Historic Hicks house vandalized again

Published 3:56 pm Monday, March 25, 2013


Almost three years ago, shortly after Bogalusa Civil Rights leader Robert Hicks died, his 924 E. 9th St. family home, the site of historic gatherings and incidents in the 1960s, was vandalized.

Since then, the street was renamed Robert “Bob” Hicks Street in his honor.

This week the house was vandalized again, apparently by copper thieves who shot out a nearby streetlight and broke a window to gain entry, then knocked through recently repaired walls and ceilings to pull out and steal the wiring.

No one was living in the house at the time, and the vandalism was discovered by Joe Brown Thursday morning when he went to mow the lawn.

Brown called Valiera Hicks, who shared a passion for the Civil Rights cause and an inclination to act on that passion with her husband, and their daughter Barbara Hicks-Collins, who is working to continue the family contributions through the Robert Hicks Foundation.

After the previous incident, the two had spoken of preserving the home and including a small museum. Their interest has been renewed.

“This is an indication that we’ve got to move forward in getting the house declared an historical site,” Hicks-Collins said as she walked through rooms with now-damaged refinished walls and holes in some ceilings, where work on the floors was in progress.

She said she plans to call on Sen. Ben Nevers, Rep. Harold Ritchie, Mayor Charles Mizell, representatives of the Museums of Cassidy Park and others for guidance and assistance.

The old wooden house, where the Hicks family lived during the height of the Civil Rights era, was a meeting place for local leaders as well as a safe place for Civil Rights activists from outside states. Dick Gregory, James Farmer, James Merritt and others all stayed under its roof. It was the birthplace of the local Deacons for Defense and Justice, Hicks-Collins said.

The house has sat vacant, steeped in the lingering energies of its past, for years. The paint has faded and many of the windows that were not compromised by vandals are boarded shut, but the structure appears to be generally intact.

The Hicks family does not want the place of such memories to deteriorate.

“Maybe the people who broke into the Hicks’ house and vandalized it don’t remember or even know Robert ‘Bob’ Hicks nor the contributions or sacrifices he and so many others made for all the people of Bogalusa,” said Hicks-Collins. “Maybe they did not get the message about ‘doing the right thing, just because it is the right thing to do.’ Maybe the people who committed this crime didn’t know how he fought for their rights for better housing when he filed a suit on behalf of the people of Washington Parish.
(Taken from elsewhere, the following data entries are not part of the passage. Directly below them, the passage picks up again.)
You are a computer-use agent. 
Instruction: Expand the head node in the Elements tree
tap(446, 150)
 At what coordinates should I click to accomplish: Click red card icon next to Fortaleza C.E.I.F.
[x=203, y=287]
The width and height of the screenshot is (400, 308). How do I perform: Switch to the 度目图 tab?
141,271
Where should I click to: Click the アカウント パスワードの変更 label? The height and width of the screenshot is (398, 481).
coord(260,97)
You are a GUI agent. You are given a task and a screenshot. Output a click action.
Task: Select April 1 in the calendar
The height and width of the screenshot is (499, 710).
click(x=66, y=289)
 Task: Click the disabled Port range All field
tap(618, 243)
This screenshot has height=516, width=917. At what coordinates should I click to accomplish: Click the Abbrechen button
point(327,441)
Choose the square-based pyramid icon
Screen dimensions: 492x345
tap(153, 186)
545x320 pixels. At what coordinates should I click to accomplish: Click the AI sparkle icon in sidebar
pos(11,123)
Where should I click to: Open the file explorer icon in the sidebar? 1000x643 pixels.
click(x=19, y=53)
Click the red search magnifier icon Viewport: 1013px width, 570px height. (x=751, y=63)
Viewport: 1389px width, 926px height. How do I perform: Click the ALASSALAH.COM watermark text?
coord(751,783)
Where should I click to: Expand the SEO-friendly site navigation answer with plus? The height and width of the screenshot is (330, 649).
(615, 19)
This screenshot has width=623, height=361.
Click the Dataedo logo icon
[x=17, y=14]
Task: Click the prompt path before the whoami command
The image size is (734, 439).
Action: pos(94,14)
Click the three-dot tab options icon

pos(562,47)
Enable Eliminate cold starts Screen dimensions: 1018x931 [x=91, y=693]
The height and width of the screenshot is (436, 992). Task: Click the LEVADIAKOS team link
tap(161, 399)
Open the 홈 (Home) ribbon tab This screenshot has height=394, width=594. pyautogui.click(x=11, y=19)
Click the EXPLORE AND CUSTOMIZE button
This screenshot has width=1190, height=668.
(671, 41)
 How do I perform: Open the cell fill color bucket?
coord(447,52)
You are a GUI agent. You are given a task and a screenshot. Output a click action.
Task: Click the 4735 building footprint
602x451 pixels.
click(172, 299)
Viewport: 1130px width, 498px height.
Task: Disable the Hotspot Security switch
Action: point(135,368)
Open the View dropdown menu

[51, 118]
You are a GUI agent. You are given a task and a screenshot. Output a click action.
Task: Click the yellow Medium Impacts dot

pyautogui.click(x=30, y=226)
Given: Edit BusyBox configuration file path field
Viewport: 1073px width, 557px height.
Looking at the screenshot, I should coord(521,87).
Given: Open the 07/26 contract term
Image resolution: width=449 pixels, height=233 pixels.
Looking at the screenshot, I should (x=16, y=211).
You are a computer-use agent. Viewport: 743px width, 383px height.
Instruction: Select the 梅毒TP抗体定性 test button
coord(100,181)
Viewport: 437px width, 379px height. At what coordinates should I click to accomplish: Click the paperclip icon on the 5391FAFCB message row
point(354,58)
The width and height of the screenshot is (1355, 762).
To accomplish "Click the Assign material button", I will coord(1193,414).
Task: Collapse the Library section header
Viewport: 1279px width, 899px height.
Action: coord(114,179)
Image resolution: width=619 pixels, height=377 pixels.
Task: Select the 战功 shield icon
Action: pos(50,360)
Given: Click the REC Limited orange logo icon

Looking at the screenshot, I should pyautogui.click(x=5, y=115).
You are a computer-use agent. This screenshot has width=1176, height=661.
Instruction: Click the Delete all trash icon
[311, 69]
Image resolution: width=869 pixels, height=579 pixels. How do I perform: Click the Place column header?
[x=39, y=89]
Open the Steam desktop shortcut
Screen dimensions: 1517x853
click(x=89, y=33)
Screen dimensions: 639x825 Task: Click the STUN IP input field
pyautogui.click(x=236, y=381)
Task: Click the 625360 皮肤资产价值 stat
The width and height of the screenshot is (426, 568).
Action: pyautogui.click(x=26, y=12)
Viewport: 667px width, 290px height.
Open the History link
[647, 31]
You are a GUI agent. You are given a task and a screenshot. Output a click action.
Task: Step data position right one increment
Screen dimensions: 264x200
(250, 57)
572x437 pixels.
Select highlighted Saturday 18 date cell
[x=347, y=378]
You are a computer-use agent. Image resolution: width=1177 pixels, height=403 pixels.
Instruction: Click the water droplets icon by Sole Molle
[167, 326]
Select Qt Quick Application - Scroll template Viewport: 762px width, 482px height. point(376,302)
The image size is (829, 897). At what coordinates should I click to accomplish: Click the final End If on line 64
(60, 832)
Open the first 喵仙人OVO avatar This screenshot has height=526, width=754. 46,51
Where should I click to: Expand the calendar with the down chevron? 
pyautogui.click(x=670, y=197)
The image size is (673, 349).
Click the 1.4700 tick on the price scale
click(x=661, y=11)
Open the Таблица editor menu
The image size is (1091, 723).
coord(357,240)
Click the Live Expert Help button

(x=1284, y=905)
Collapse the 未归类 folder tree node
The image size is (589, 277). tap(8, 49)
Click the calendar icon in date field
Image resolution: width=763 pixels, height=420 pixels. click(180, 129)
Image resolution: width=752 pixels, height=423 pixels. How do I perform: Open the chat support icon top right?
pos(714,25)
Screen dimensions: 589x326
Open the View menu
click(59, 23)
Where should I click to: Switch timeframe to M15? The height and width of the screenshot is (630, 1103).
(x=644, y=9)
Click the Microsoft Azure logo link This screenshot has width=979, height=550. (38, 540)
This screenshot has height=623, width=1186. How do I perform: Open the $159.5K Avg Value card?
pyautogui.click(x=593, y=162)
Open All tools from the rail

“If they knew, then perhaps they would not violate his house because he cared and fought for better housing for them. If they knew, maybe they would respect what went on inside and outside of the very house where decisions were made to help open the doors of opportunities for a better future for them and their children.”

The house has a true significance in the history of Bogalusa and should be preserved, she said.

“The work of the Hicks Foundation is not done until the history, is told and told and told to this generation,” Hicks-Collins said. “It is now time to ask for the support of the community to join with us as we embark on a project to make the Hicks location a historical landmark, restore the home to the way it was during the 1960s, turn it into a small historical museum and educate the people of the parish, state and the world, about its history so people will gain appreciation. That is our goal.”

In response to the recent vandalism, Valiera Hicks was characteristically moved.

“When negative things like this happen, it doesn’t deter me,” she said. “It just makes me stronger and more determined to move forward.”

Her daughter agreed.

“The people of Bogalusa have made me stronger and now I am unstoppable when it comes to preserving, educating and recording this history for this generation and others to come,” she said.

Inclusion on the Historical Register might even help protect the house from vandals by making grant funding available for security, Hicks-Collins said.